A former official of a major contractor under arrest for his alleged involvement in rigging bids for work on the Tokyo-Osaka maglev project has denied the allegations, sources said Saturday.

Takashi Okawa, former managing director of Taisei Corp., told Tokyo prosecutors after his arrest on Friday that he was "not in the environment to rig bids with other major construction companies" because the sales division he belonged to was not able to estimate working costs on its own, the sources said.

Okawa, 67, was involved in the project for the magnetically levitated train for over a decade at Taisei. He has admitted to meeting with officials from rivals Kajima Corp., Obayashi Corp. and Shimizu Corp. to exchange information on the project.

But he also insists he was not in a position to negotiate with them on fixing prices for the bids because accurate calculations by specialists in the company would have been needed to estimate the cost of the work, the sources said.

Taisei also rebuffed the allegations by the Tokyo District Public Prosecutor's Office on Friday with a statement denouncing Okawa's arrest as "totally unacceptable."

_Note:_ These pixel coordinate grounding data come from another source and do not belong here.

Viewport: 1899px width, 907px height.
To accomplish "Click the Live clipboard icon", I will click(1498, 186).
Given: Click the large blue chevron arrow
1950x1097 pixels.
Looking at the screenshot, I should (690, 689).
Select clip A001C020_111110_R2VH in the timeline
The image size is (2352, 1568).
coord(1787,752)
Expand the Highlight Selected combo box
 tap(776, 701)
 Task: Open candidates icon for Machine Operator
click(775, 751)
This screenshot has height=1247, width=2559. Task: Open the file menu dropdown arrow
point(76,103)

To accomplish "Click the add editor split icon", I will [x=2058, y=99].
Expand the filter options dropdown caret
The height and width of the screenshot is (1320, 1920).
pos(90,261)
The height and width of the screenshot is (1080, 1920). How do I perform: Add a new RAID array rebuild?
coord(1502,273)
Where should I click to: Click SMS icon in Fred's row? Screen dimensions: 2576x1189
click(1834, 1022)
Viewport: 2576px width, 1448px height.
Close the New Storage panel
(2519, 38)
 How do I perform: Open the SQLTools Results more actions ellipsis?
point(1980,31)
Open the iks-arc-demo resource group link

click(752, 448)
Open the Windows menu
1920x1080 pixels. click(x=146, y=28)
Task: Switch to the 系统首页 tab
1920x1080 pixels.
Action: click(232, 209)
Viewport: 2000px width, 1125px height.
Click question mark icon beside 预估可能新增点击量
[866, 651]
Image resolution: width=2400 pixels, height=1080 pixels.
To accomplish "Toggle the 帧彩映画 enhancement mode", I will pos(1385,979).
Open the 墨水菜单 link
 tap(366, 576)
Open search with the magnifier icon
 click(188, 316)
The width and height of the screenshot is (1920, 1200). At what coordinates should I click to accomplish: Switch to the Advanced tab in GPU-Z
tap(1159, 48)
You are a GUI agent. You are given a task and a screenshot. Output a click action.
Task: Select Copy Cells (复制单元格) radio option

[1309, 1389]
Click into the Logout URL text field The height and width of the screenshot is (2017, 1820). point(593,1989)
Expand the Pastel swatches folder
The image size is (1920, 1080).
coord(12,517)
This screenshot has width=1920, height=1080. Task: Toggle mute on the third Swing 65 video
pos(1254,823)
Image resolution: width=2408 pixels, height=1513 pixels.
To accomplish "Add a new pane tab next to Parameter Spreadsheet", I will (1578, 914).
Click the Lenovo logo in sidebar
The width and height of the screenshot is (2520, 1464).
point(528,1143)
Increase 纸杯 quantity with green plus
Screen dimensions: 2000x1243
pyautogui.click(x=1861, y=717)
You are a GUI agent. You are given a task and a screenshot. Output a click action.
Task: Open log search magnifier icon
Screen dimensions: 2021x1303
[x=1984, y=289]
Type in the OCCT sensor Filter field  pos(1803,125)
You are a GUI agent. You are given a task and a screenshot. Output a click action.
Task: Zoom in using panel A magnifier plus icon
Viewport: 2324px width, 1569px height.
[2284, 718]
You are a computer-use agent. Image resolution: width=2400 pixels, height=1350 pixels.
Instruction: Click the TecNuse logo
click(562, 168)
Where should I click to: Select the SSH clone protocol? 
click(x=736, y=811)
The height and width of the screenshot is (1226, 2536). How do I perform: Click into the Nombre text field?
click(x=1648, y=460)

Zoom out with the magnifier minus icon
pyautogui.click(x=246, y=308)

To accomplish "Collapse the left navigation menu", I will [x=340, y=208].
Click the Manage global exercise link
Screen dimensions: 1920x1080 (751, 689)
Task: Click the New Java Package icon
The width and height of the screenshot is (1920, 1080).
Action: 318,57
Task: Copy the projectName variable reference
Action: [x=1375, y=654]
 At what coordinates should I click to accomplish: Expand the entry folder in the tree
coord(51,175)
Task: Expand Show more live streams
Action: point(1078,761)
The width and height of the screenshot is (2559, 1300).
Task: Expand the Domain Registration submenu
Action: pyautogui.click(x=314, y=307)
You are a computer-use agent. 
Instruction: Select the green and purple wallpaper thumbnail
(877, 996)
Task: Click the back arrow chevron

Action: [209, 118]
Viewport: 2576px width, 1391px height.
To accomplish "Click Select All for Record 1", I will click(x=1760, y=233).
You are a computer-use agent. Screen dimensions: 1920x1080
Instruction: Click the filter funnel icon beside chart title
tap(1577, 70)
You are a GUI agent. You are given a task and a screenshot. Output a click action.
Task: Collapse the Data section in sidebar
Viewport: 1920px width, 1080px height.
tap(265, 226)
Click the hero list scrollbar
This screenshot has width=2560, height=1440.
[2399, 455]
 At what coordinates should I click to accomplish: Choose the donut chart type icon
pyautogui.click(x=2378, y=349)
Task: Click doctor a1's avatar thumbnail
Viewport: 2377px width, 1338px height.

The prosecutors believe Okawa was able to rig bids with the other contractors because he had over 10 years of experience as an influential senior officer at Taisei.

Also arrested Friday was Ichiro Osawa, a 60-year-old division manager at Kajima.

Prosecutors allege that both Okawa and Osawa broke antitrust regulations by conspiring to predetermine the winners of maglev orders tendered by Central Japan Railway Co. (JR Tokai).

The government provided an unsolicited ¥3 trillion ($28 billion) of the ¥9 trillion maglev project, which will allow high-speed trains to make the roughly 440-km trip from Tokyo to Osaka in around an hour instead of 2½ hours.

Operations between Tokyo and Nagoya are scheduled to begin in 2027.